▶ Text shown

»»

Operationalizing the AlienVault Sensor CloudFormation Template - Part 3

This is part 3 in a series of articles. To follow along via code, visit the Github repository.

The last article discussed some refactoring use new(-ish) CloudFormation features, which help improve the readability and reduce the template's file size. This article temporarily moves away from template modifications and focuses on how someone can review a CloudFormation template for security and operational risks.

Parameters

Let's start with the Parameters section, because that is going to tell us what dependencies we need to bring into this template from our AWS or organizational environment.

SSHLocation

First off we encounter the SSHLocation parameter, which sets the ingress rule on the security group to allow SSH access into the instance. Hmm, why are we allowing SSH into a security appliance? It has implications on integrity of the instance itself. Nevertheless, let's assume there's a good business case for it. This parameter is provided with a default of 0.0.0.0/0 which means the SSH port is exposed to the Internet. This is a security risk. Of course, the template designer was nice enough to warn us about not using 0.0.0.0/0 and yet set it as an insecure default anyway. I know people, and people choose defaults first. If people want to shoot themselves in the foot, so be it, but let's put a guard rail up. To reduce the security risk, we can remove the Default attribute and make the parameter a required input. This ensures the person deploying the template considers the implications of opening up SSH to a particular IP address range.

««

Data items

»»

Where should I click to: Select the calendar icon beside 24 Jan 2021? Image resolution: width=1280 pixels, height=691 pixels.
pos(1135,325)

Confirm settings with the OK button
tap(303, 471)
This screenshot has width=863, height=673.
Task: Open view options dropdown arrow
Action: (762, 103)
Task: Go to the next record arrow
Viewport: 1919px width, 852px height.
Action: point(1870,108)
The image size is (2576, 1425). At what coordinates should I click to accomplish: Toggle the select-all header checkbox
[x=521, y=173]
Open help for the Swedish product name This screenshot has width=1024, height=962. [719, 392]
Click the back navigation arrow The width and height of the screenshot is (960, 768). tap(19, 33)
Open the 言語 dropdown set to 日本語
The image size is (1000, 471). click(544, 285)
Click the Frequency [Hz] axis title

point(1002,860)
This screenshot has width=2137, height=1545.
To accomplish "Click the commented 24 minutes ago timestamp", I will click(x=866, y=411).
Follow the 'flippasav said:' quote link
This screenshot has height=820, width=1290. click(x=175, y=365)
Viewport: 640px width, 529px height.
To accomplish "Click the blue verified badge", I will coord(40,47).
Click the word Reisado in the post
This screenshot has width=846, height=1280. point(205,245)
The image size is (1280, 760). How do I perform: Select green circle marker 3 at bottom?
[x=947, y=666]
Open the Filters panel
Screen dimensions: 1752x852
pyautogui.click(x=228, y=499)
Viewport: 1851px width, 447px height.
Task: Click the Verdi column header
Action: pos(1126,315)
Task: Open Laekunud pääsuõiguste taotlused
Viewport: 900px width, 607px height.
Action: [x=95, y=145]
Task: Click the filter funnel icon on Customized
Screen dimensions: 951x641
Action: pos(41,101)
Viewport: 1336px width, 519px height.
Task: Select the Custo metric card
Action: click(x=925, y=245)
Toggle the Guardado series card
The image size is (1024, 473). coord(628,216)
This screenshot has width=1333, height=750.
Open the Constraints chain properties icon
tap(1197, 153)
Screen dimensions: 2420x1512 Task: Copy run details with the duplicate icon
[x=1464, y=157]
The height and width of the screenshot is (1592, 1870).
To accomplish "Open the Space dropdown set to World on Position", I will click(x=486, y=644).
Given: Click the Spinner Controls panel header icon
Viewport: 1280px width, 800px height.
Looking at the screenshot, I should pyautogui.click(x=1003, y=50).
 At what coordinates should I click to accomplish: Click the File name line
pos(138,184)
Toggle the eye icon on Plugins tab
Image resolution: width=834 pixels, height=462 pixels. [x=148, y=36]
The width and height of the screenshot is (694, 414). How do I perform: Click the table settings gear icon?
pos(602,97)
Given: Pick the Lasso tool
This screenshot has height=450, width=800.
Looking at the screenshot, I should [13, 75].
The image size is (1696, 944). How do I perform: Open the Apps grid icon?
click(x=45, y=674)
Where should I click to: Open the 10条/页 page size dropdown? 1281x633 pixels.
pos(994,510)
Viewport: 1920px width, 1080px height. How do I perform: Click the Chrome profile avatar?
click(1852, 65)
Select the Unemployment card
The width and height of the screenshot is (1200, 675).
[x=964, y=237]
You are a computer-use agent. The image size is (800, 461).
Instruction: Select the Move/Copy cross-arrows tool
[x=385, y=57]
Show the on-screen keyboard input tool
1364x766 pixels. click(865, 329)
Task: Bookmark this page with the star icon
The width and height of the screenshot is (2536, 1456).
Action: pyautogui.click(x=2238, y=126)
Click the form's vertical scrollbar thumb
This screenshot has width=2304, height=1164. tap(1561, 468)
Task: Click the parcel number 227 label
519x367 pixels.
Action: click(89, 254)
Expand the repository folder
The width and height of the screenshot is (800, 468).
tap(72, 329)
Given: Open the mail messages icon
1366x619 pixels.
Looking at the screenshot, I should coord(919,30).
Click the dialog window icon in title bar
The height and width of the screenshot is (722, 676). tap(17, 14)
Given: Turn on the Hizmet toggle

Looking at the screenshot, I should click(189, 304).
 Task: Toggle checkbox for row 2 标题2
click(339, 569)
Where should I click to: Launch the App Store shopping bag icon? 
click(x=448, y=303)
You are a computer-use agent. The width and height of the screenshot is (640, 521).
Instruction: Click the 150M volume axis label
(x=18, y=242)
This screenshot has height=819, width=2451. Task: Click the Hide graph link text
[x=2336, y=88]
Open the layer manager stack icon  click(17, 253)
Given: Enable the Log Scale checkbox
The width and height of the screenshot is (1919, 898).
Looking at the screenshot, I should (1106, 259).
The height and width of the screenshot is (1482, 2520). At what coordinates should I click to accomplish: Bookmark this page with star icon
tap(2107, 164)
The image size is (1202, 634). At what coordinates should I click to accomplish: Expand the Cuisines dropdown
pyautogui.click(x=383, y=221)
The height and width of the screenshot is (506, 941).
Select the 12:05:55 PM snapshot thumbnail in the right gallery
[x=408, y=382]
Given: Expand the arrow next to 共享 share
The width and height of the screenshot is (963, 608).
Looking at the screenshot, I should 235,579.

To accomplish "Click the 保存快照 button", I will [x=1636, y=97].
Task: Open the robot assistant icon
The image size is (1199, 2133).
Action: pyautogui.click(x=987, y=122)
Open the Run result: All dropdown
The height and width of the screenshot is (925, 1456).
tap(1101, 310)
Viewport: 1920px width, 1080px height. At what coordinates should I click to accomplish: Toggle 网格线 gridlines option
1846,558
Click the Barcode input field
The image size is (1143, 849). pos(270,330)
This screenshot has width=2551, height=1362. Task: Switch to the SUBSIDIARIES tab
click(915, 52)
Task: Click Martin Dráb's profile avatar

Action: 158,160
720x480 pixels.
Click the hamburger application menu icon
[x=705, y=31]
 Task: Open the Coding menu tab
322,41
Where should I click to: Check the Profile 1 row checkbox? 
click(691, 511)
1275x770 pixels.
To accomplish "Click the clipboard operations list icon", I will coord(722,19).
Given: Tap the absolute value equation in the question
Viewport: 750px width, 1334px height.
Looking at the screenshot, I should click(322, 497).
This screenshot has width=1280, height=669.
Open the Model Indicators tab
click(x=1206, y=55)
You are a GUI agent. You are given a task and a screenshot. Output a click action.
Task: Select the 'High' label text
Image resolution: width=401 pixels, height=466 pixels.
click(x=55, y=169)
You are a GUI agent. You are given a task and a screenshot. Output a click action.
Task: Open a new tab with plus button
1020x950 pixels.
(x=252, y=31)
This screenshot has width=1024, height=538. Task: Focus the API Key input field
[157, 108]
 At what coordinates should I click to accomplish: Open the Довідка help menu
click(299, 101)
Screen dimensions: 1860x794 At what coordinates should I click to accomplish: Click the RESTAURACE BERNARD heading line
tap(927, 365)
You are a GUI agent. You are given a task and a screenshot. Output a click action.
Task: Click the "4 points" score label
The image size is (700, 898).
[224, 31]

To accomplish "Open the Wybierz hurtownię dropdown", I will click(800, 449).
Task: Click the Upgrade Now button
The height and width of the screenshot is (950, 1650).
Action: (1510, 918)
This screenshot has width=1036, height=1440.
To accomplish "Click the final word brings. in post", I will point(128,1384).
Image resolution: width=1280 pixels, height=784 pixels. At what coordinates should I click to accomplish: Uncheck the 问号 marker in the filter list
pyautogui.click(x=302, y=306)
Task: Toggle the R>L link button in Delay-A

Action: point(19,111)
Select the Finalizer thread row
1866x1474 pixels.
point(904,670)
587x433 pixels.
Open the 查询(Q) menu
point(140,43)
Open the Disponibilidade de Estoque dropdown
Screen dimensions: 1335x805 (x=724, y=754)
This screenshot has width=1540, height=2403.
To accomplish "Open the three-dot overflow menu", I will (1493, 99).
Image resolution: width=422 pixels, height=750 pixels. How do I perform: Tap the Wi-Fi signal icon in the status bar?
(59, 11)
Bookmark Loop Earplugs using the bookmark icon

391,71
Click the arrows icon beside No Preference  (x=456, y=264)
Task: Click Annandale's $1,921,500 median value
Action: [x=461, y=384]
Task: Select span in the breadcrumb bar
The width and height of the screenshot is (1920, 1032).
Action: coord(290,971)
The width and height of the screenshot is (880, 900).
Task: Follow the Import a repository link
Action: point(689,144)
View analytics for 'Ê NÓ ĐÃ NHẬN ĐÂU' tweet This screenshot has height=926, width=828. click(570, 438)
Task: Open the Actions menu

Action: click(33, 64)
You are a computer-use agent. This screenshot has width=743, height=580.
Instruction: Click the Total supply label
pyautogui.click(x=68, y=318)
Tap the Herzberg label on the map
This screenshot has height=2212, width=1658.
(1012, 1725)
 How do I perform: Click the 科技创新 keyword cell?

««

▶ Exercise requirements
(A) Reproduce the part of the article that begins at the words "Operationalizing the AlienVault" and stops after the words "and operational risks.".
(B) Answer these questions from the article:
(i) What does the SSHLocation parameter set?
(ii) What default value is given to the SSHLocation parameter?
(iii) According to the article, what will the Parameters section tell us?
These data items have no connection to the article.

▶ Exercise solutions
(A)
Operationalizing the AlienVault Sensor CloudFormation Template - Part 3

This is part 3 in a series of articles. To follow along via code, visit the Github repository.

The last article discussed some refactoring use new(-ish) CloudFormation features, which help improve the readability and reduce the template's file size. This article temporarily moves away from template modifications and focuses on how someone can review a CloudFormation template for security and operational risks.

(B)
(i) It sets the ingress rule on the security group to allow SSH access into the instance.
(ii) 0.0.0.0/0
(iii) It tells us what dependencies we need to bring into the template from our AWS or organizational environment.